The base has gained even more importance for France after neighboring Burkina Faso forced the withdrawal of French troops from its territory this year.

Additionally, last year, France decided to pull out its forces from Mali, where they were stationed for years to fight militants in the Sahel region.

The future of the French base in Niger is also now up in the air, following Wednesday’s apparent coup, with a group of soldiers claiming to have overthrown President Mohamed Bazoum, a key ally of the US, France and the wider West.


- Resources and geopolitics

However, these military installations are more to advance the interests of their own countries, rather than contributing to Africa’s development and security, according to African experts.

“Superpowers compete to at least have their deployments at strategic positions so that should the need arise to go all out in any form of warfare, they will have access to resources and ammunition,” Lesiba Teffo, a political analyst, told Anadolu.

He pointed out that Western powers are scrambling to set up strategic military bases all over the world, not just in Africa.

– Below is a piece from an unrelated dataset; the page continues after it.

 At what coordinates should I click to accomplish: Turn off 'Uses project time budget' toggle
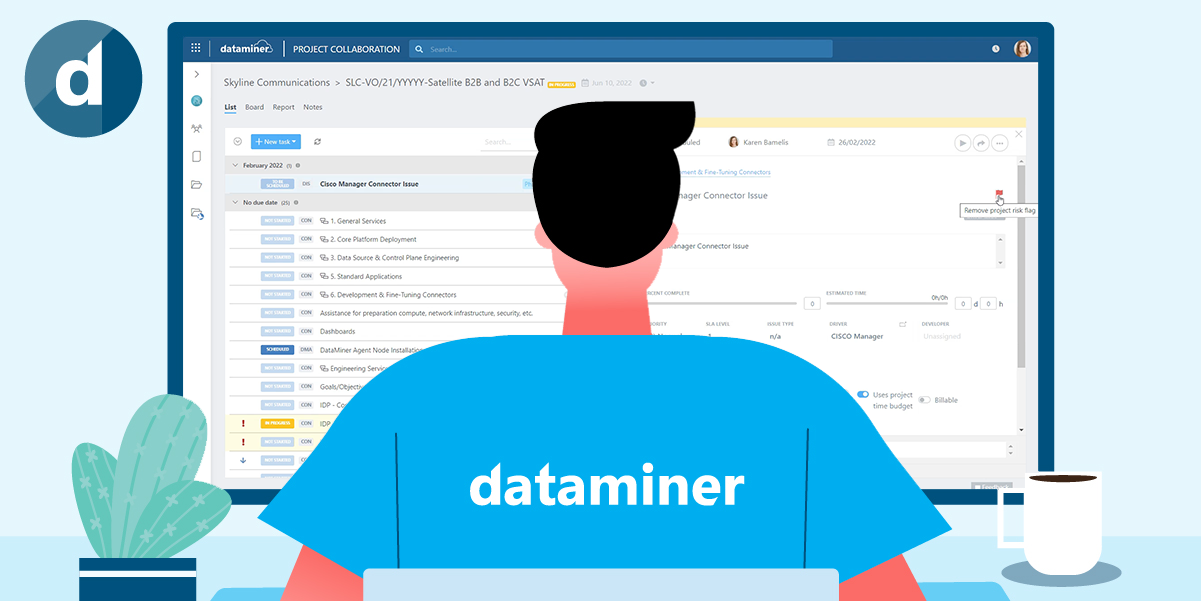[x=862, y=394]
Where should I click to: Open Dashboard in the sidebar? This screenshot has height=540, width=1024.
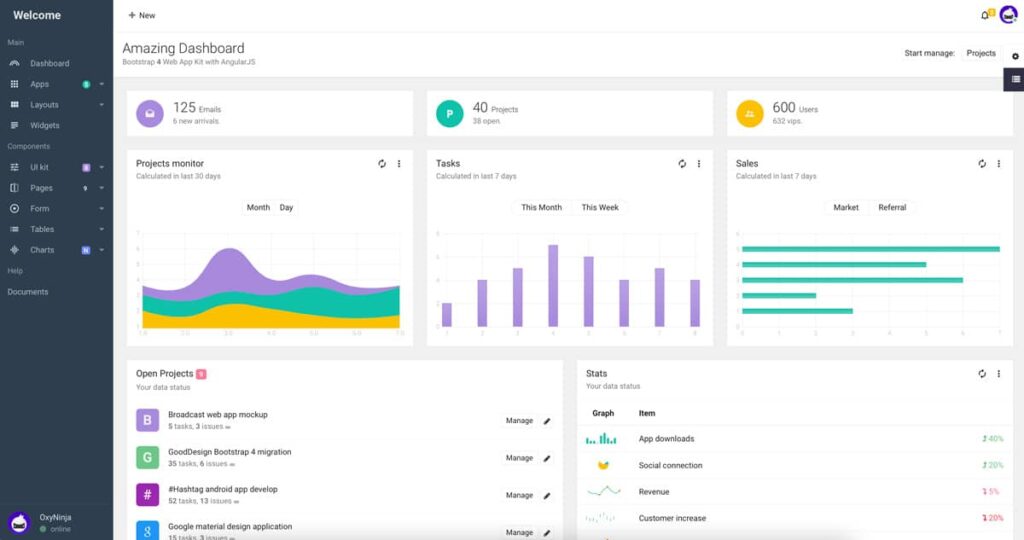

“Why is there war in Ukraine? Because all NATO wants is to deploy its armaments in Ukraine so they can have the closest access should the need arise to attack Russia,” he said.

“That’s at the heart of it. All other platitudes are for the average mind.”

Ahmed Jazbhay, a professor at the University of South Africa, said the rush for “foreign military bases in Africa is wide-ranging and goes beyond resource extraction.”

“It has to do with competing geopolitical interests,” he said, adding that all the world powers present in Africa want to advance their own interests on the continent and around the world.


- Colonialism and control

Jazbhay also touched on how the drive for military presence ties in with colonialism and a desire for political power.

“We see these global powers, including former colonial powers, wanting to hold influence on the continent,” he said.

“While some countries in Africa are attempting to break off the chains of Western influence, for instance Burkina Faso, others are holding on to it.”

Certain unstable African countries, particularly those ruled by authoritarian figures, are open to hosting Western military bases or forces because it helps them stay in power, he explained, citing Niger, Chad and Mali as examples.

Some Western powers also try to influence election results to ensure they have leaders who are more easily controlled, he added.

“They don’t want Africa to break the chains of colonialism, so they can continue looting resources and ensure economic dominance,” Jazbhay asserted.

Teffo delved into the economic aspect of Western military presence, particularly how it brings in money and generates jobs.

“Wherever there are military bases, Africans have jobs and there is economic activity. If you take them away, locals lose out too,” he said.

On the African Union’s inability to dissuade countries from hosting foreign military bases, he said the bloc “has failed dismally” on that front.

“If a long time ago, they acted against dictators, against leaders who destroyed their economies, and said we would rather starve in dignity than eat in shame, maybe Africa would be far more advanced today and would be able to raise its voice,” he said.

Right now, Africa is treated like a child that is expected to express gratitude to those providing donations or aid, even though these resources originate from the continent itself, said Teffo.

“Africa must take responsibility for its own future and its own path,” he asserted.